Compared to what they reported in 2023, employers are planning to promote a slightly smaller percentage of employees in 2024 – eight percent on average of all employees versus 8.1 percent the prior year. However, the base pay increase they plan for a one-level promotion is higher than last year, at all levels. Mercers says perhaps this will lead to higher spending on promotions than in years past. 

The survey says 48 percent of respondents are giving off-cycle increases on an as-needed basis for a variety of reasons including promotions, retention concerns, internal equity, and market adjustments. Also notable, is the fact that the off-cycle increase spend is highest for the hourly population (0.9 percent on average as compared to 0.8 percent for non-executive salaried employees and 0.6 percent for executives). 

Only 15 percent of employers have a dedicated time during the year for off-cycle increases and most commonly they are funded at the BU/department level, through their business/departmental budgets. 

English says off cycle increases are provided to employees for a variety of reasons. “Promotions, addressing retention concerns, recognizing increasing job responsibilities, and addressing internal equity are the key reasons why companies are making base salary adjustments outside of their typical annual increase cycle. 

“About 85 percent of Canadian companies provide off cycle increases as needed throughout the year, with the rest of employers having fixed time periods when they make their adjustments. 

“The labour market is still tight for hourly roles and pay pressure is likely to remain elevated. Off cycle increases are often used to address compression issues which have been caused by minimum wage increases or if new talent joins an organization. 

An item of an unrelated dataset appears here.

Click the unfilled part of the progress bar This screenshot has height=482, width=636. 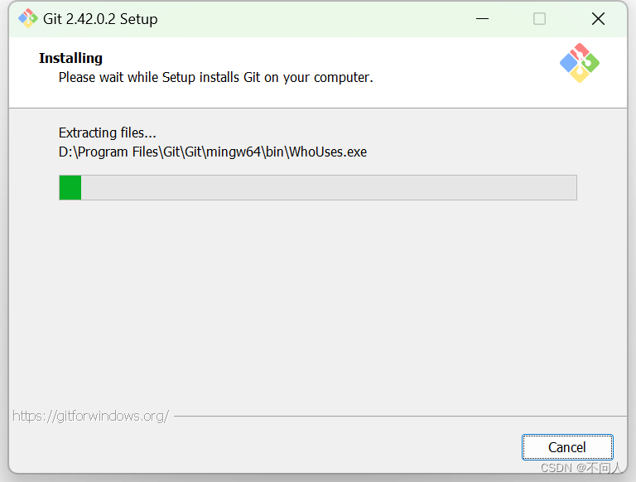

“Companies have been making corrections to the pay of their existing staff. With so many provinces making minimum wage changes, it's important that organizations have a comprehensive hourly pay strategy that isn't just trying to scramble or provide off-cycle adjustments as needed.” 

Incentive awards remain unchanged 

Short-term incentive payouts for 2023 performance were very similar to those from the prior year. Both years saw a very small percentage paying more than 150 percent of target and about close to half paying from within 10 percent of target up to 150 percent. 

Likewise, the long term incentive plan payout versus target was similar this year to last. 

The Mercer report shows formal salary structures still reign as the dominant way of managing pay. Now that the dust has settled around working from home, returning to the office, and hybrid work employers report that 41 percent of organizations that operate in multiple locations use a national approach to pay (vs. implementing geographic differentials). Typically, those that use geographic differentials have a national salary structure for all employees (72 percent), with geographic variations of the structure to account for locations with varying costs of labour. 

“The broader economic outlook always plays a factor in determining the overall increased budget,” says English. “We're seeing companies be more strategic in how they spend their dollars. A shift towards pay transparency and pay fairness is prompting Canadian employers to go back to basics

“Organizations are revisiting or reintroducing job architecture. They're putting their salary ranges under a microscope, and they're becoming more robust in their decision making. They are cleaning up their compensation and addressing employees who may be below their range or low in their salary range, relative to their internal peers.” 

English says companies should be taking this opportunity to fine tune their total rewards value proposition in order to deliver what employees actually want and need. 

“Listening to employees is key and it allows you to understand the unmet needs of your employees by actually asking them what's important to them. 

“The spend for 2025 may not be concentrated in base salaries in increases, but rather other program elements that are highly valued by your employees. 

“Of course, it's critical to understand what they value first before you introduce new programs.”